There were no lines at Washington-area T-Mobile stores Oct. 22 for the launch of T-Mobile’s G1 with Google smart phone. Interest and demand for the hot device was barely evident in your nation’s capital.
There are two reasons for that, one obvious and one not so obvious. Neither has anything to do with the fact that Washington is a BlackBerry company town. Washington is so addicted to BlackBerrys that several years ago when BlackBerry developer Research In Motion was embroiled in a bitter patent battle with NTP and U.S. BlackBerry service was threatened, Congress almost shut down, befuddled about what it would do without the devices.
The dispute was resolved and BlackBerrys continued to stack up on Capitol Hill like so many cords of wood.
That addiction, though, has little or nothing to do with why Washington yawned at the G1’s debut. Most obviously, T-Mobile’s 3G network in Washington is not yet active. T-Mobile claims the match will be lit in November. Until then, interested G1 shoppers can purchase a G1 online but the service will be slow, as in dial-up speed slow.
Why has T-Mobile decided Washington will be one of last major metro areas to get its new high-speed network? Blame the feds. When T-Mobile bought the spectrum two years ago for more than $4 billion, the space was mostly occupied by local, state and federal government agencies. T-Mobile cleared the space except for federal agencies that — surprise, surprise — moved slowly.

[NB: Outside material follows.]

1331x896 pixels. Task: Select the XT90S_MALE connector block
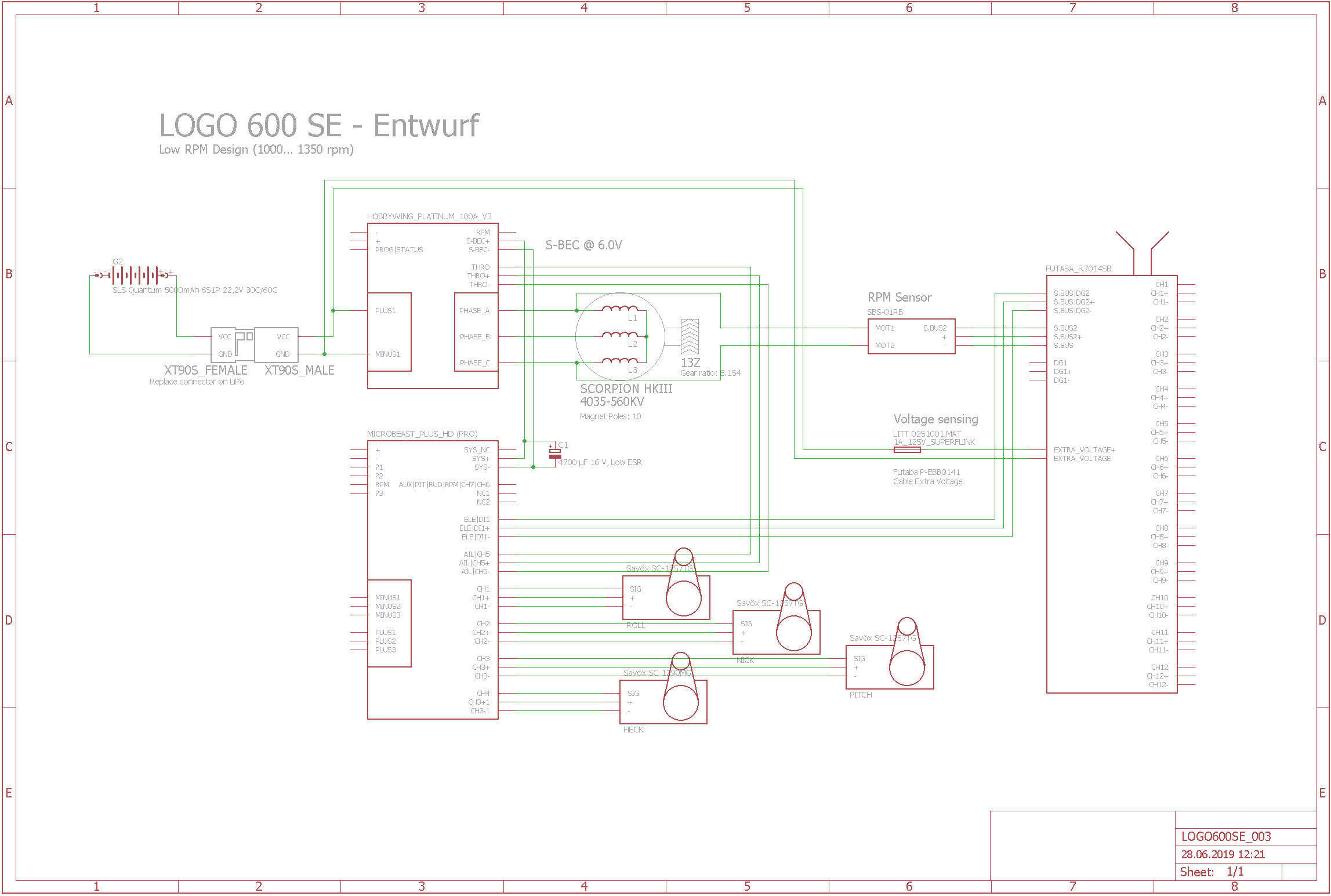[277, 344]
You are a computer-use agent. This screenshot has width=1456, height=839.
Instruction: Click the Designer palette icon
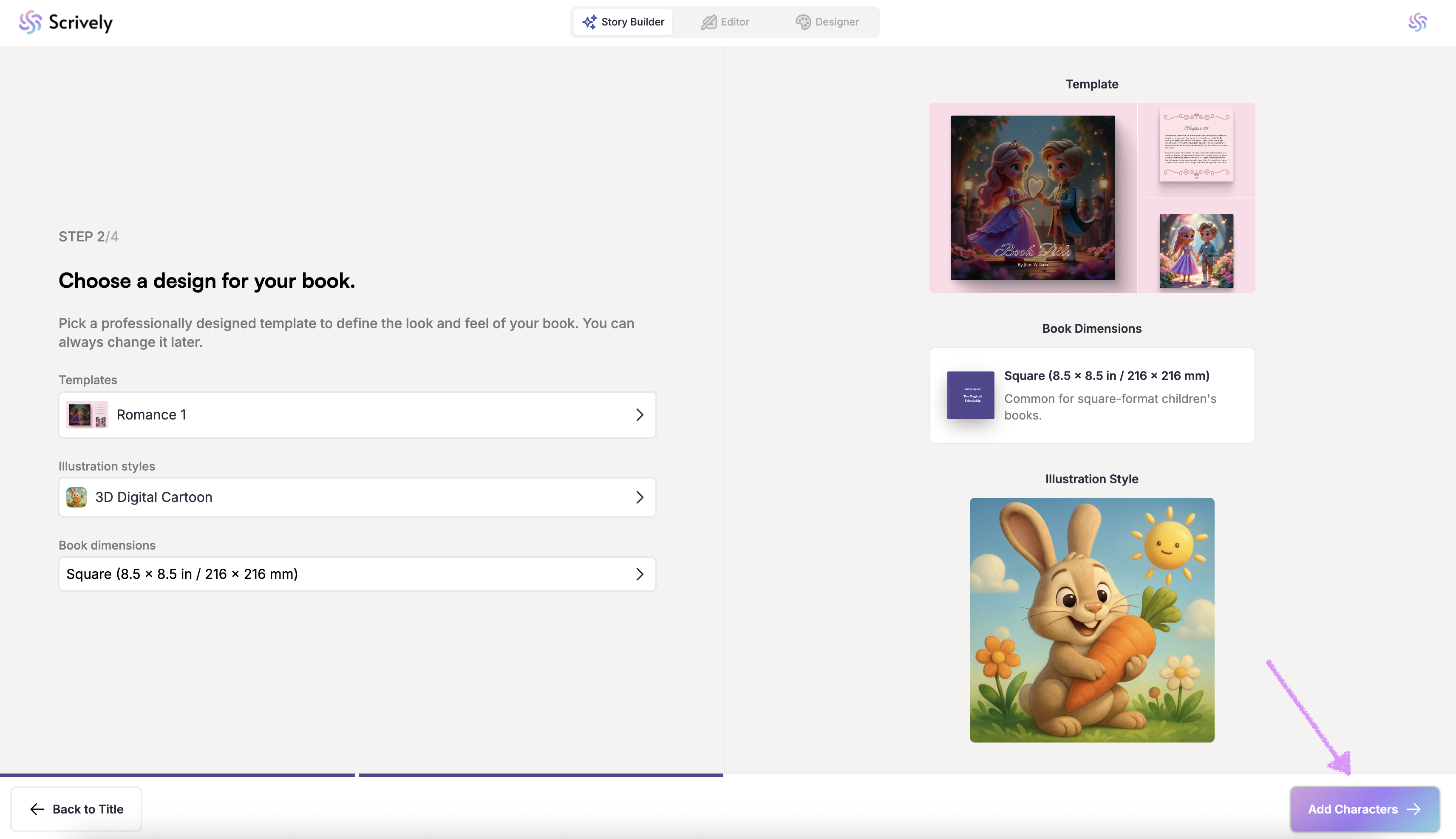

As Cecilia Kang at the Washington Post’s Post I.T. blog quoted Kathleen Ham, vice president of Federal regulatory affairs for T-Mobile, “This is [the] first time we had to move federal government systems from spectrum. They were not slow to move, but were surprised how fast we wanted to move.”
The second, less obvious reason for Washington’s G1 indifference, is really quite simple: The streets of the city are deserted as lawmakers, their staffs, politically appointed agency chiefs, subchiefs and special assistants to the subchiefs are all out campaigning.